Mountain Lion Recipe
This foundational preparation represents the nose-to-tail philosophy of traditional hunting families who used every part of the animal. Mountain lion bones create an exceptionally rich, flavorful stock that forms the base for countless soups, sauces, and braises, ensuring nothing goes to waste.
Bone Roasting: Place mountain lion bones on rimmed baking sheets. Roast at 450°F for 45-60 minutes until deeply browned, turning once halfway through.
Vegetable Roasting: Add roughly chopped onions, carrots, and celery. Roast another 20-25 minutes until caramelized.
Pot Assembly: Transfer bones and vegetables to a large stockpot. Deglaze the roasting pan with water, scraping up all fond. Add bay leaves, peppercorns, and thyme.

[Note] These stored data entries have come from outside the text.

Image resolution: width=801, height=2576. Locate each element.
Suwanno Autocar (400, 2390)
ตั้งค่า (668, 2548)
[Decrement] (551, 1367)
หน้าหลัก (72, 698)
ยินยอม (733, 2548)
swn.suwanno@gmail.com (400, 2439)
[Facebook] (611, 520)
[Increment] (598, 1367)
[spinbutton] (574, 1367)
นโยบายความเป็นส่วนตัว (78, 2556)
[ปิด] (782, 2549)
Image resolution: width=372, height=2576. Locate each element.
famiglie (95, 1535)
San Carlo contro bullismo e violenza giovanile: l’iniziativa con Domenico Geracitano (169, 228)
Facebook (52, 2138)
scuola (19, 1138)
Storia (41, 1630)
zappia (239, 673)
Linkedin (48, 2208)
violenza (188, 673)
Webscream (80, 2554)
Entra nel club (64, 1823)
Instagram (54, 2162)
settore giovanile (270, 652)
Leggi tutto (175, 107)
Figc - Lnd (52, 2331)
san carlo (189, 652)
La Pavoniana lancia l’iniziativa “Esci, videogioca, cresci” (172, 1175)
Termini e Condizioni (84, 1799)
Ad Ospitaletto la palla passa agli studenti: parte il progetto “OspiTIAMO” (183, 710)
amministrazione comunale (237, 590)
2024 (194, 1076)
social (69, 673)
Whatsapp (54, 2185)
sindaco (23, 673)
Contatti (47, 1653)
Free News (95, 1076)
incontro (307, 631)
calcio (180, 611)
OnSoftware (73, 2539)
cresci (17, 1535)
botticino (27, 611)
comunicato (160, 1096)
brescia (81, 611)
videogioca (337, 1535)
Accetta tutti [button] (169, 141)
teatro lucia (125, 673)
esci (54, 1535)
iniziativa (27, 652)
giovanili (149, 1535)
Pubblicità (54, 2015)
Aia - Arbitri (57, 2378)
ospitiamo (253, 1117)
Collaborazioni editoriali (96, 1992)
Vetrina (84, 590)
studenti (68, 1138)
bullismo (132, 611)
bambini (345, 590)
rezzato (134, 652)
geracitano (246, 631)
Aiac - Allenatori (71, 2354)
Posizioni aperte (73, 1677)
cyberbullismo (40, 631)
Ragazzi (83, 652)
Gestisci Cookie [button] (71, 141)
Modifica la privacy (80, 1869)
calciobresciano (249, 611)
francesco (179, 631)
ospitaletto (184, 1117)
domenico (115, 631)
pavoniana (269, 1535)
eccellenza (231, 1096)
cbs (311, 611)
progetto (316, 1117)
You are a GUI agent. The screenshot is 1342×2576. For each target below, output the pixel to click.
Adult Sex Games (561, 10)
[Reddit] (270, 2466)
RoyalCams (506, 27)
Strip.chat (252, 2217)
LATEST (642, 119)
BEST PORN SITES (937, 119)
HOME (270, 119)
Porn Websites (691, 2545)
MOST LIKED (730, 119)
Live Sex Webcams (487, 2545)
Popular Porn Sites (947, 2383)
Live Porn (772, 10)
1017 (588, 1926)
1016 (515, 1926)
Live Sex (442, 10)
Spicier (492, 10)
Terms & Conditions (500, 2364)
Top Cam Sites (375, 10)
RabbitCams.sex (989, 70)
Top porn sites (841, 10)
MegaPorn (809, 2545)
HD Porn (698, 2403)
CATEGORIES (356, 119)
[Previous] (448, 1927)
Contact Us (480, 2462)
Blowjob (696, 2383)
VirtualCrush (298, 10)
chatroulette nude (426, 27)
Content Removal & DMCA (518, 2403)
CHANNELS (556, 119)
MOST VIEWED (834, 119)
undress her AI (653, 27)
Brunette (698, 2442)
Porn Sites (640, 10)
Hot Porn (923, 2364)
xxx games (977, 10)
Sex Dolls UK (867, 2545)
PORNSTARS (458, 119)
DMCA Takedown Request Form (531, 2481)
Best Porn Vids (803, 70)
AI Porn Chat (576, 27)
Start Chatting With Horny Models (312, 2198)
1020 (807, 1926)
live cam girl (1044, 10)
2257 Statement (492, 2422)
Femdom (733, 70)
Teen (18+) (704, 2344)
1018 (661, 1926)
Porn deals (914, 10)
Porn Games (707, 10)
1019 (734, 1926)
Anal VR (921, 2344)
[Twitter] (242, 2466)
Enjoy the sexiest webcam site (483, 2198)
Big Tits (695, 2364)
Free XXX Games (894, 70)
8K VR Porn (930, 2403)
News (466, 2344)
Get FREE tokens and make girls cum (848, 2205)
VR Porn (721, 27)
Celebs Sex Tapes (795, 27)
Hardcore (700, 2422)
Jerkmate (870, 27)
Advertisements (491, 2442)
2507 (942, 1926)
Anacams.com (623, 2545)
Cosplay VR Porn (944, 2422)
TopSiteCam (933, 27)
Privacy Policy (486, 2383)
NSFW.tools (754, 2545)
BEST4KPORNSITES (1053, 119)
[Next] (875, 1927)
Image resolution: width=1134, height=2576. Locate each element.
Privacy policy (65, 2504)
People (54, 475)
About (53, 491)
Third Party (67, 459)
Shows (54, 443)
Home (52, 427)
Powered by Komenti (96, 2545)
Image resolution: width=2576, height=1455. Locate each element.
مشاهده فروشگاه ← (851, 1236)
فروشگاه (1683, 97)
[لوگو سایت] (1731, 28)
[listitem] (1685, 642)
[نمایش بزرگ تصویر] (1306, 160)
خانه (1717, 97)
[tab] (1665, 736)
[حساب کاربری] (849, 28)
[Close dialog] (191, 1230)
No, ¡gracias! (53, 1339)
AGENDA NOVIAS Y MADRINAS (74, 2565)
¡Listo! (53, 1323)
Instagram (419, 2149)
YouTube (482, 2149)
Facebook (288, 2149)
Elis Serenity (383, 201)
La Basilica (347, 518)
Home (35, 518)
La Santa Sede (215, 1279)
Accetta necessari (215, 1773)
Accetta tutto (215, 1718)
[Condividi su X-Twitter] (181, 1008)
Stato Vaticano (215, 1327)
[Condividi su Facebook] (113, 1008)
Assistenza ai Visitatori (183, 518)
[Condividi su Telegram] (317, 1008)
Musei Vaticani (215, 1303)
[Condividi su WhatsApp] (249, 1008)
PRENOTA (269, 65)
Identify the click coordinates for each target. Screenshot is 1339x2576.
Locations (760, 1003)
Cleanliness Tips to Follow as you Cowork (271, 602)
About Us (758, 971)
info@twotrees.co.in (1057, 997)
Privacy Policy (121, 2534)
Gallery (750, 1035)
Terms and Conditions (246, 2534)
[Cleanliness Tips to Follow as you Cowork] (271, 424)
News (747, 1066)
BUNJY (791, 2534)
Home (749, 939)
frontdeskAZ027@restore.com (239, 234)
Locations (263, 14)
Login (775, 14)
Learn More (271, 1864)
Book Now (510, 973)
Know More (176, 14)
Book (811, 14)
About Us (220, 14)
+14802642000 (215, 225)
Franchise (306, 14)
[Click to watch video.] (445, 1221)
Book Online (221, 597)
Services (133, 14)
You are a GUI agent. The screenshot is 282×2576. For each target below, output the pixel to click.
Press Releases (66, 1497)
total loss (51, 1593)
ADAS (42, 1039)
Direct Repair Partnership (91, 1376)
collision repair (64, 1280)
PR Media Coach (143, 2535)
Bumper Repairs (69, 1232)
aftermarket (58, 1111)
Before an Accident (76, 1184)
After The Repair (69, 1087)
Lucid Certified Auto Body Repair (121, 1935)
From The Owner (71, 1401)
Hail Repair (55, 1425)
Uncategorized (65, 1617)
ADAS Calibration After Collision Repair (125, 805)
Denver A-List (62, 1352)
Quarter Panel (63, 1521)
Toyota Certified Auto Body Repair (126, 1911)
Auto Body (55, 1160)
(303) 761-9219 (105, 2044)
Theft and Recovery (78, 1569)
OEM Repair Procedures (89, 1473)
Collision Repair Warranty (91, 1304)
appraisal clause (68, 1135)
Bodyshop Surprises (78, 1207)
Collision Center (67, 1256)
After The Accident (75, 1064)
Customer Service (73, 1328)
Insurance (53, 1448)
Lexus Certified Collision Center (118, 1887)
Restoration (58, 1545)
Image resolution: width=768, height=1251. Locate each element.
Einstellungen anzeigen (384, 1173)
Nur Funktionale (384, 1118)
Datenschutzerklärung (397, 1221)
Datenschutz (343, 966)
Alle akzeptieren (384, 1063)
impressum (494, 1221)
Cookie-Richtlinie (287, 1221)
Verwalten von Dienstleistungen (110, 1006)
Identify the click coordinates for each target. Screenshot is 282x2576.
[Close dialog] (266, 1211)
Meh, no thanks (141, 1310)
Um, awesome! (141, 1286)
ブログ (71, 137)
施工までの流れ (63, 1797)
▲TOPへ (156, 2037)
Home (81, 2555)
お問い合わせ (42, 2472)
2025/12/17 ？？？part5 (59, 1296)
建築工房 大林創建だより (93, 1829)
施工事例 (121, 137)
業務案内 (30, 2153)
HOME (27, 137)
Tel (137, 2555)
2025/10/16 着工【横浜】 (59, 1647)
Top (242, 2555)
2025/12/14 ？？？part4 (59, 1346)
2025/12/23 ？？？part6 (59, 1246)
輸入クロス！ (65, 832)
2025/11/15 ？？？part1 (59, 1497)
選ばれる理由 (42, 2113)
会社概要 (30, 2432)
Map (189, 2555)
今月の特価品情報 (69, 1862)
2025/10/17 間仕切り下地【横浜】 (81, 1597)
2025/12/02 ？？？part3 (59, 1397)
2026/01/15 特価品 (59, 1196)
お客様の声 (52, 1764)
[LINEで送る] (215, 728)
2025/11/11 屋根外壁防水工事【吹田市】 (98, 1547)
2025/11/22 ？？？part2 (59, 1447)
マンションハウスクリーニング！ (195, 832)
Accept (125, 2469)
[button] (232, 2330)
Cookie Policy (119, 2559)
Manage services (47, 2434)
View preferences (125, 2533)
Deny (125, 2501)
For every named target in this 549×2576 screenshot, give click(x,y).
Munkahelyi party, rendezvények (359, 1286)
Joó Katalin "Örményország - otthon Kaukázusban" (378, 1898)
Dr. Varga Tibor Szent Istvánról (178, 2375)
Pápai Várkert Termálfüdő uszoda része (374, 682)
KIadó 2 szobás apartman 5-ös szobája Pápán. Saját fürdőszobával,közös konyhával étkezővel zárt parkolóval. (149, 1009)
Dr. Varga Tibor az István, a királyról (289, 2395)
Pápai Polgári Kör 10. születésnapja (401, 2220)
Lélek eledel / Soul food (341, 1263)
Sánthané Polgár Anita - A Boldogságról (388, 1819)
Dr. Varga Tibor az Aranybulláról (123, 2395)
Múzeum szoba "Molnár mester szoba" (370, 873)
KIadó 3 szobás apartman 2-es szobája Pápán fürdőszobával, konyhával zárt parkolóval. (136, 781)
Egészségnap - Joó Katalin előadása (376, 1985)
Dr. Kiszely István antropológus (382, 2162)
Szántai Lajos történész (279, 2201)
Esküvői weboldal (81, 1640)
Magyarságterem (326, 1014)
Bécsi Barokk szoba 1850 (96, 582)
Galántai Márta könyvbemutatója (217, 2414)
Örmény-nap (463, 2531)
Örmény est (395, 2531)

Water Addition: Cover bones by 2 inches with cold water. Cold water extracts cleaner flavors.
Gentle Simmer: Bring to a very gentle simmer - never let it boil or stock becomes cloudy.
Skimming: During the first hour, regularly skim foam and impurities from the surface.
Long Extraction: Maintain gentle simmer for 12-18 hours, adding water as needed to keep bones covered.
Straining: Strain through fine-mesh strainer lined with cheesecloth for clear stock.
Cooling: Cool quickly in an ice bath for food safety, then refrigerate.
Fat Removal: Remove the congealed fat cap before using. Use within 5 days or freeze.
See the techniques in action with our step-by-step video guide
Stock is typically used as a cooking ingredient rather than consumed directly.
Per cup: 30 calories, 5g protein, 1g fat, 1g carbohydrates. Pure, concentrated flavor foundation.